EU-Kommunalabwasser-Richtlinie;
Sachstand

kläranlage

Wir kommen auf einen vorherigen Beitrag zurück, in welchem wir über den Sachstand zur EU-Kommunalabwasser-Richtlinie berichtet hatten. Zu diesem Zeitpunkt waren die Trilogverhandlungen der EU-Institutionen (Verhandlungen zwischen Ministerrat, Europäischem Parlament und EU-Kommission) abgeschlossen.
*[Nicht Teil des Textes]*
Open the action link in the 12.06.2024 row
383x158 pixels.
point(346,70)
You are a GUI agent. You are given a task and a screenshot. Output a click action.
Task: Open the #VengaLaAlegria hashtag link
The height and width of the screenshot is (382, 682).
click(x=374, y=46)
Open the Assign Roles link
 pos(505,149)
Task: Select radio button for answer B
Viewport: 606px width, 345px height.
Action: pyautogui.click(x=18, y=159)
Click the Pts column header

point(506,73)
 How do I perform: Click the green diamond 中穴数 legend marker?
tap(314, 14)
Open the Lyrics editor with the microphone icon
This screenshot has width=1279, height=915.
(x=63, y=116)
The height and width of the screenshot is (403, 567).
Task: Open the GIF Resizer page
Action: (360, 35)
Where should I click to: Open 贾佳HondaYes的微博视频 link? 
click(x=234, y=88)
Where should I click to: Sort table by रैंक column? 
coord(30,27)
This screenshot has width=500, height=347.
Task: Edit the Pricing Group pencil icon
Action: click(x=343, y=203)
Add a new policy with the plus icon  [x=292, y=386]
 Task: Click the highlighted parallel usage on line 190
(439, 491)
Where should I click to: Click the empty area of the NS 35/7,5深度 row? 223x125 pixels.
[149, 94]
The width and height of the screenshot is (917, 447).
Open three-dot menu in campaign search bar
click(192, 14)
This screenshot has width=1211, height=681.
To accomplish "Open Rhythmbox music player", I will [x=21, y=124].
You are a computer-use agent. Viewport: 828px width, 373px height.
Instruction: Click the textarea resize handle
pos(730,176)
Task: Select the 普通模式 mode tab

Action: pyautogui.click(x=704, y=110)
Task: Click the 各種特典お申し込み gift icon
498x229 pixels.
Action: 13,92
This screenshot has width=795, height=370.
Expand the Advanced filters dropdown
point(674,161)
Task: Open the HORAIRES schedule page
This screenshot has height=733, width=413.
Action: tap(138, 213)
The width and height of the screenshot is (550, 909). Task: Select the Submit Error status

Anfang Oktober d. J. hat nunmehr das Europäische Parlament abschließend der neu gefassten Kommunalabwasserrichtlinie (https://www.europarl.europa.eu/doceo/document/TA-9-2024-0222-FNL-COR01_DE.pdf) zugestimmt. Jetzt fehlt nur noch ein allerletzter Schritt, die Zustimmung der Mitgliedstaaten im Rat. Diese soll nach jetzigem Stand am 5. November 2024 erfolgen.

Die novellierte Richtlinie ist für die kommunale Abwasserwirtschaft wegen zahlreicher neuer Vorgaben eine anspruchsvolle Herausforderung. Gleichzeitig beinhaltet sie das Instrument der erweiterten Herstellerverantwortung, die ein wichtiger Meilenstein für den Gewässerschutz darstellt. Die erweiterte Herstellerverantwortung ist ein Paradigmenwechsel in der Wasserwirtschaft, der zum ersten Mal explizit und finanziell die Hersteller von Humanarzneimitteln und Kosmetika in die Pflicht nimmt. Über die Inhalte der Richtlinie hatten wir unter anderem mit einem weiteren Beitrag informiert.

Die neugefasste Kommunalabwasserrichtlinie muss, sollte sie wie erwartet noch in diesem Jahr veröffentlicht werden, bis Mitte 2027 (30 Monate nach Inkrafttreten) in deutsches Recht umgesetzt werden. Für den Mechanismus der Umsetzung der Herstellerverantwortung liegt das Zieldatum auf dem 31.12.2027.